The predicted values will likely match the ground truth values. This is not surprising since data points are being tested that were also used to train the tree.

In [0]:
# Make a prediction with a decision tree
def predict(node, row):
   if row[node['index']] < node['value']:
      if isinstance(node['left'], dict):
         return predict(node['left'], row)
      else:
         return node['left']
   else:
      if isinstance(node['right'], dict):
         return predict(node['right'], row)
      else:
         return node['right']

        
if __name__ == "__main__":
   dataset = [[2.771244718,1.784783929,0], [1.728571309,1.169761413,0],
              [3.678319846,2.812813570,0], [3.961043357,2.619950320,0],
              [2.999208922,2.209014212,0], [7.497545867,3.162953546,1],
              [9.00220326, 3.339047188,1], [7.444542326,0.476683375,1],
              [10.12493903,3.234550982,1], [6.642287351,3.319983761,1]]
   tree = build_tree(dataset, 3)
   print_tree(tree)
   for row in dataset:
      prediction = predict(tree, row)
      print('Predicted=%d, Ground truth=%d' % (prediction, row[-1]))

Tree:
[X1 < 6.642]
 [X1 < 2.771]
  [X1 < 1.729]
   [0]
   [0]
  [X1 < 2.771]
   [0]
   [0]
 [X1 < 7.498]
  [X1 < 7.445]
   [1]
   [1]
  [X1 < 7.498]
   [1]
   [1]
Predicted=0, Ground truth=0
Predicted=0, Ground truth=0
Predicted=0, Ground truth=0
Predicted=0, Ground truth=0
Predicted=0, Ground truth=0
Predicted=1, Ground truth=1
Predicted=1, Ground truth=1
Predicted=1, Ground truth=1
Predicted=1, Ground truth=1
Predicted=1, Ground truth=1


**Your role:**

In this homework assignment you need to make three changes to the code that has been provided.

* First, replace the gini measure with the information gain measure we described in class.

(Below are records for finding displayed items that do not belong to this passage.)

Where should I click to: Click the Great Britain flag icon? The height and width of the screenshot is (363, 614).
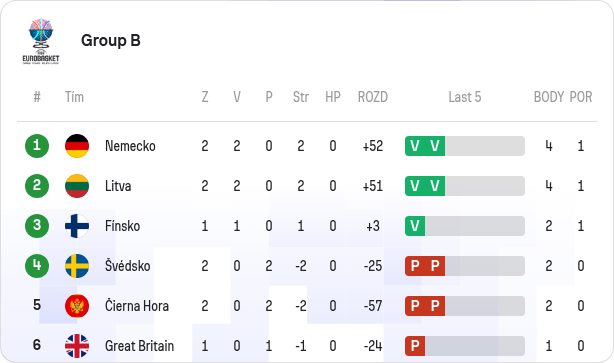click(x=77, y=346)
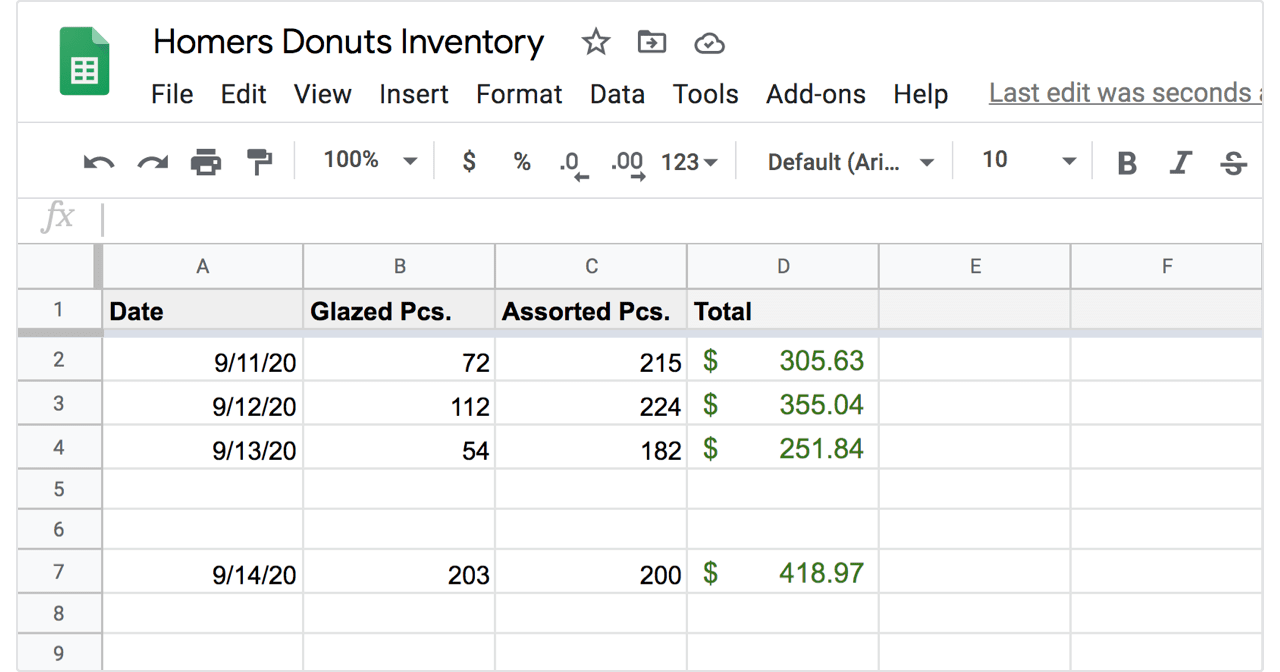Open the Format menu
The width and height of the screenshot is (1280, 672).
(519, 94)
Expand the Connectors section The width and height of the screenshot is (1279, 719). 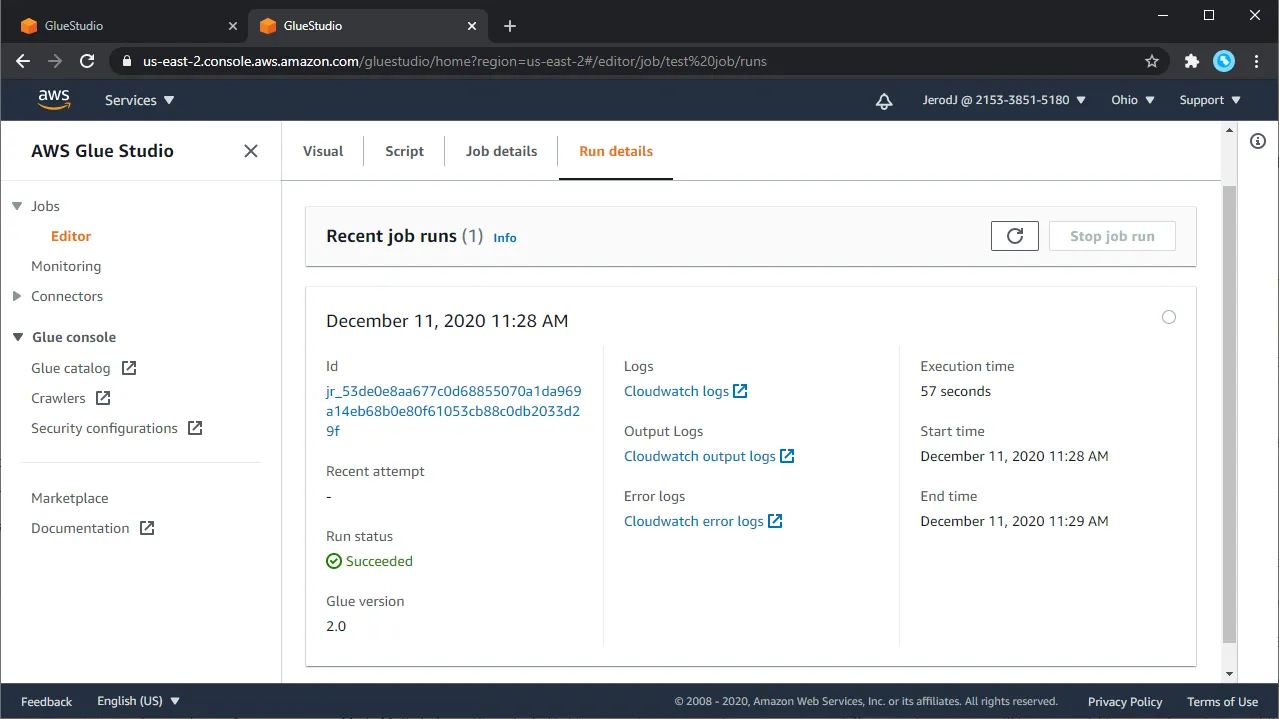click(16, 296)
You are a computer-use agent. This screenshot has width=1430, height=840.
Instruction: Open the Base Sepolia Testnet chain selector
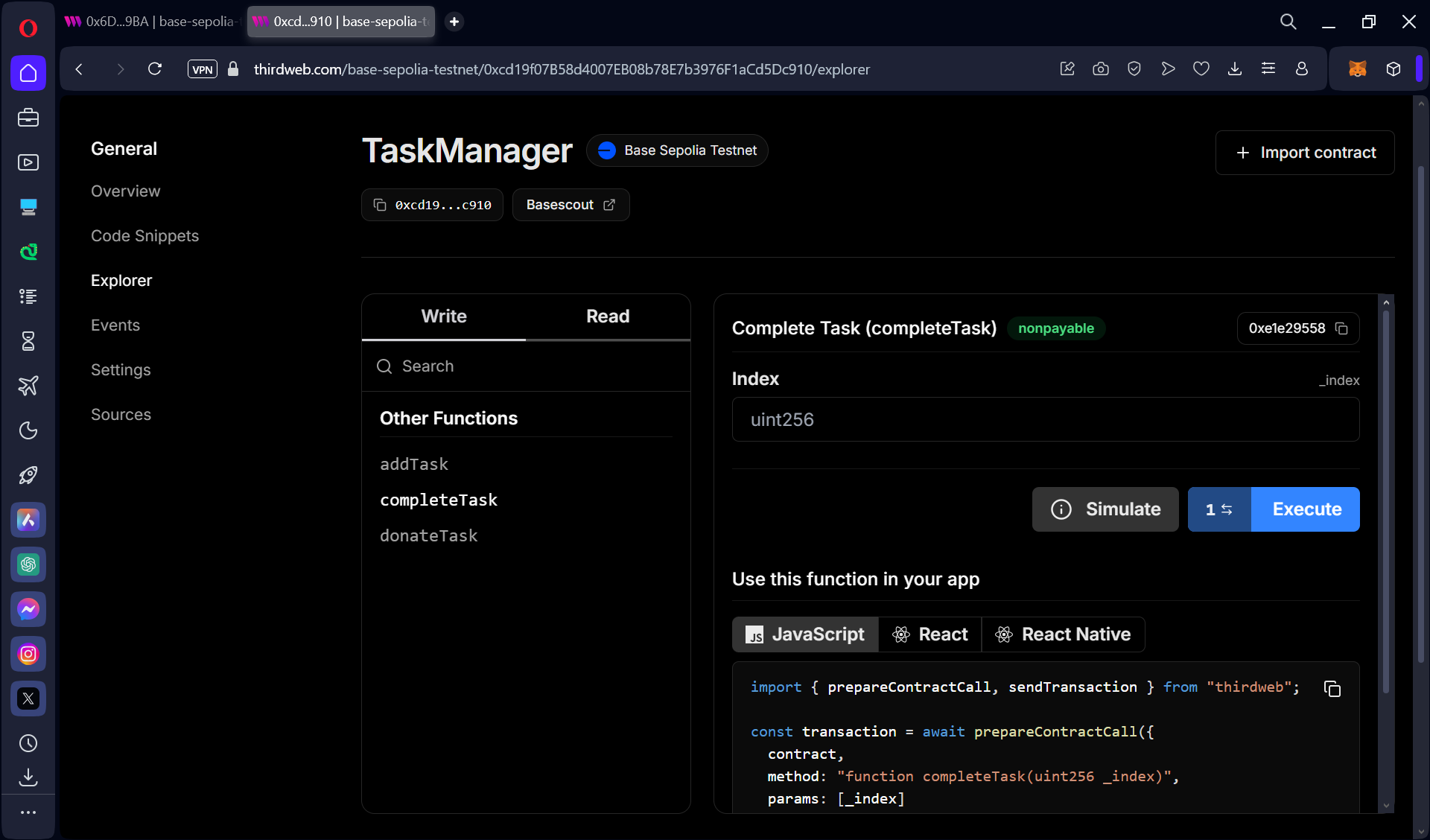coord(677,150)
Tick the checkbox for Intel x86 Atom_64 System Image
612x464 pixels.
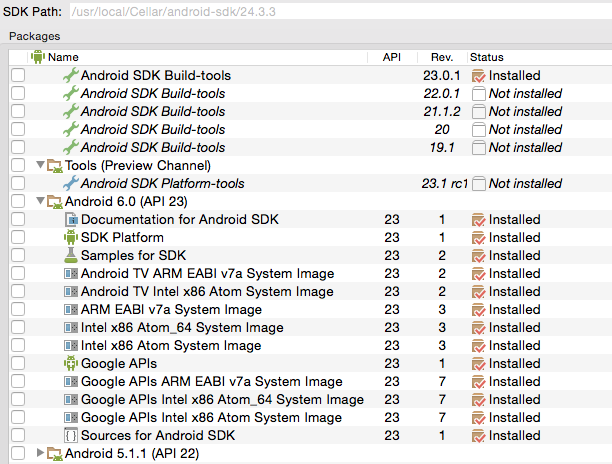18,327
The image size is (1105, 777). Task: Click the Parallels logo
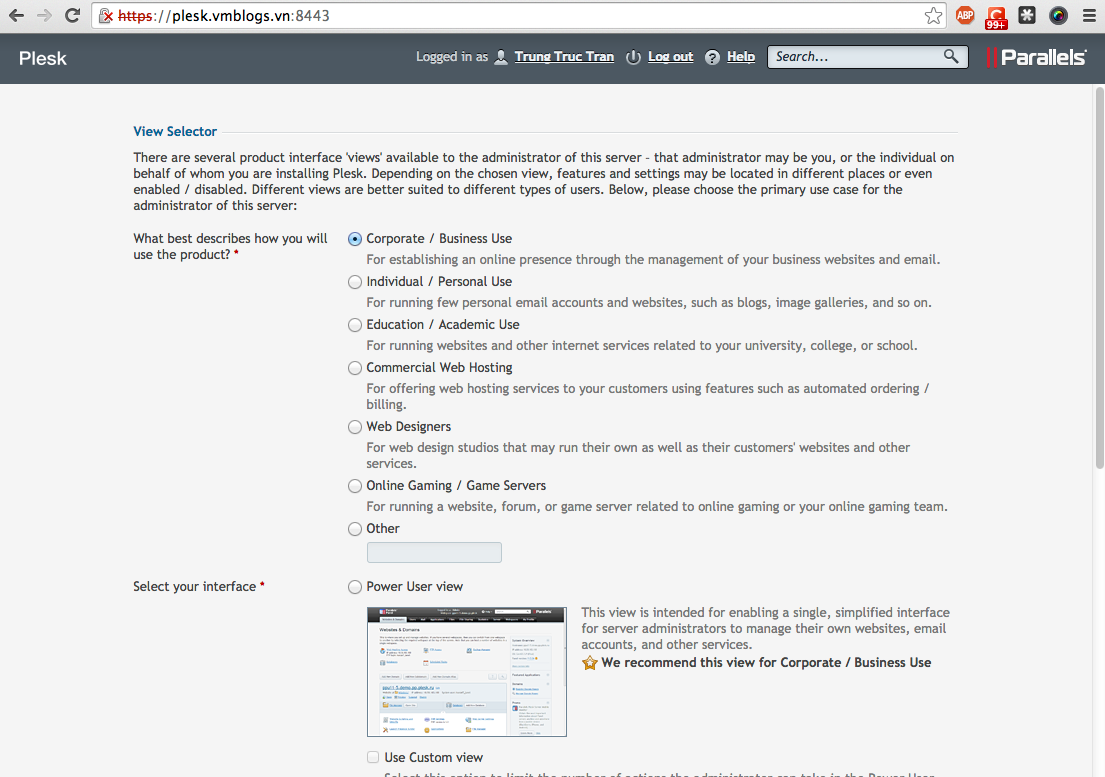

* Second, introduce functions that take the dataset and split into a subset that is used for training and a subset that is used for testing. The training set should represent 2/3 of the original data and testing will be the remaining 1/3 of the data. You can be as creative as you want in splitting the data into training and testing subsets. Now modify the main function to build the tree on the training data and test the predicted values on the testing data.  Instead of reporting each ground truth label, print the ratio of correctly-labeled testing data points (the predicted label matches the ground truth label) to the total number of testing data points.

* Third, instead of using the hard coded dataset that is provided here, I would like you to train and test your tree on the human activity recognition dataset that we described in class. A csv version of the code is available online at http://eecs.wsu.edu/~cook/ml/hw/har.csv. As we mentioned in class, each data point in this set represents features extracted from accelerometer and gyroscope data. The two class values are 0 (representing "walking") and 1 (representing "sitting"). Use the google library and upload_files function to upload the data and the numpy library to process the csv file, as shown in class.

* Lastly, answer these questions. What observations can you make about the reported performance? Is it better than random guess?